DESTINAZIONI | Settembre in Valtellina: riti, sapori e voci della montagna, gli eventi da non perdere
Settembre, mese di confine tra l’estate e l’autunno, regala alla Valtellina un’atmosfera unica: la luce si fa dorata, l’aria più frizzante, i boschi si preparano a mutare colori. È il periodo ideale per un viaggio lento, fatto di riti ancestrali, incontri autentici e immersioni nella natura. Qui, tra i borghi alpini e le valli incorniciate da cime maestose, le tradizioni non sono solo memoria, ma vita quotidiana che si rinnova.
(TurismoItaliaNews) Il rito della transumanza: campanacci, fiori e comunità. Dichiarata patrimonio immateriale Unesco, la transumanza è l’anima settembrina della Valtellina. A partire da metà mese, i paesi riecheggiano del suono dei campanacci e dei muggiti delle mandrie che, dopo tre mesi trascorsi negli alpeggi in quota, rientrano nelle stalle a fondovalle. Non è solo un passaggio stagionale, ma un momento identitario che unisce allevatori, comunità e viaggiatori, celebrando il legame profondo tra uomo e montagna.
Sapori d’Alpeggio – Chiareggio in Valmalenco (20-21 settembre)
Un weekend in cui la festa incontra la tradizione. A Chiareggio i “bacàn”, i custodi delle mandrie, accompagnano il ritorno del bestiame, tra degustazioni di formaggi d’alpeggio, incontri con i produttori e attività che permettono di conoscere da vicino una vita fatta di sacrificio e passione.

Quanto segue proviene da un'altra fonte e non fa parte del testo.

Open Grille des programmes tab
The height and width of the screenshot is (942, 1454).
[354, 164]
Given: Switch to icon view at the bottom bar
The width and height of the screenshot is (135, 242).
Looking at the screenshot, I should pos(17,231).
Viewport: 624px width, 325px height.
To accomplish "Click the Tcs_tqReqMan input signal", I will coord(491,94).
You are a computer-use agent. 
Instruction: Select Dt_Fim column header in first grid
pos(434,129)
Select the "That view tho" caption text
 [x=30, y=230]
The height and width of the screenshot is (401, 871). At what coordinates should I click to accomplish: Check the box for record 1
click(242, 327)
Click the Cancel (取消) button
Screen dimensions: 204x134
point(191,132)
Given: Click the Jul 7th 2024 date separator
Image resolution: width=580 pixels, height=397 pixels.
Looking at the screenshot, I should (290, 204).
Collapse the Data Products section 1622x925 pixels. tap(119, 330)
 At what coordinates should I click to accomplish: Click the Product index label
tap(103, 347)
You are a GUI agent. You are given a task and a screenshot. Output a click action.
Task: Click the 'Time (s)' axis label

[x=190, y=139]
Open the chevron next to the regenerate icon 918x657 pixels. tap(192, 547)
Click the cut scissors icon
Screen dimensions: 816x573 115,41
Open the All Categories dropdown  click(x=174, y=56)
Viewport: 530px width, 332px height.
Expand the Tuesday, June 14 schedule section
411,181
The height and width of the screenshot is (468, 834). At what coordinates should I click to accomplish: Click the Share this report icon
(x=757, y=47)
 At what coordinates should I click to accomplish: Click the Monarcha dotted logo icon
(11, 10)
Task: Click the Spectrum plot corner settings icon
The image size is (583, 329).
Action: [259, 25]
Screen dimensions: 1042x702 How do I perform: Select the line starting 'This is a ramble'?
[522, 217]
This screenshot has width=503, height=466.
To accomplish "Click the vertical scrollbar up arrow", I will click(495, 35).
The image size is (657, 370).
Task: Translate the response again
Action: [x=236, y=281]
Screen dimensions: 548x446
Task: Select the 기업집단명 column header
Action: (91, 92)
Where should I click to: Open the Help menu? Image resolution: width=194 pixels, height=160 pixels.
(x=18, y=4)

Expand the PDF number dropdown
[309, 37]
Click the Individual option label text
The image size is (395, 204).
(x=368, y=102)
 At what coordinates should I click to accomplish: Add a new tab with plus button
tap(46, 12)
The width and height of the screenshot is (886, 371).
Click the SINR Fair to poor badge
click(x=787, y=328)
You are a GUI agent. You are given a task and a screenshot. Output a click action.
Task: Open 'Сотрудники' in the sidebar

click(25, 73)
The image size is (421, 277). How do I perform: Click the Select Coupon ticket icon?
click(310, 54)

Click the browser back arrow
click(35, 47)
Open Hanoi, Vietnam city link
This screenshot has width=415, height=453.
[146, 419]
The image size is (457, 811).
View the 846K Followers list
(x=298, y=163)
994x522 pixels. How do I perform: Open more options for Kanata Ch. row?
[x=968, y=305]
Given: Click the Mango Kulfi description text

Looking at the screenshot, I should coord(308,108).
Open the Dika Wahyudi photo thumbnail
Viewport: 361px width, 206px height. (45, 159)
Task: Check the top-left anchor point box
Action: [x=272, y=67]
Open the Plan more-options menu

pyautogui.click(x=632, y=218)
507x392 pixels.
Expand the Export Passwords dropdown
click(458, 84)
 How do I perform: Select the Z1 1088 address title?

Alpen Fest – Livigno (27-28 settembre)
A Livigno, la transumanza si veste di eleganza alpina. Le mucche ornate di ghirlande e campanacci intarsiati sfilano per le vie del centro, mentre gli abitanti indossano i costumi tradizionali. L’Alpen Fest è insieme spettacolo, cultura e convivialità, capace di fondere l’autenticità del rito con l’atmosfera festosa del borgo.
Al dì de la Bronza – Valdidentro (27 settembre)
Nella frazione di Isolaccia, la protagonista è la mucca con il suo campanaccio di bronzo. La sfilata di mandrie e greggi culmina con la proclamazione della “Regina della Bronza”, mentre il paese si anima con laboratori, prove di mungitura, assaggi di sciatt e pizzoccheri, balli e musica popolare.
La voce della foresta: il bramito del cervo
Se il giorno appartiene alle mandrie in discesa, la sera porta con sé un suono selvaggio e potente: il bramito del cervo. Tra fine settembre e ottobre, i boschi della Valtellina diventano teatro della stagione degli amori. I maschi, con i loro palchi imponenti, lanciano richiami profondi per conquistare le femmine e intimorire i rivali, in un rituale che culmina a volte in scontri corpo a corpo. Luoghi come la Valfurva, la Val di Rezzalo e la Valdidentro offrono gli scenari più suggestivi per ascoltare questo spettacolo naturale. Le guide alpine di Bormio organizzano escursioni notturne per accompagnare i visitatori in punti strategici, dove il silenzio della montagna è rotto solo da questa voce ancestrale.
Valtellina, tra tradizione e natura
Settembre in Valtellina non è un semplice mese di passaggio, ma un invito a vivere la montagna con autenticità. Tra il calore delle feste di paese, i sapori d’alpeggio e la forza della natura che si esprime in rituali millenari, un weekend qui diventa un’esperienza che nutre i sensi e l’anima.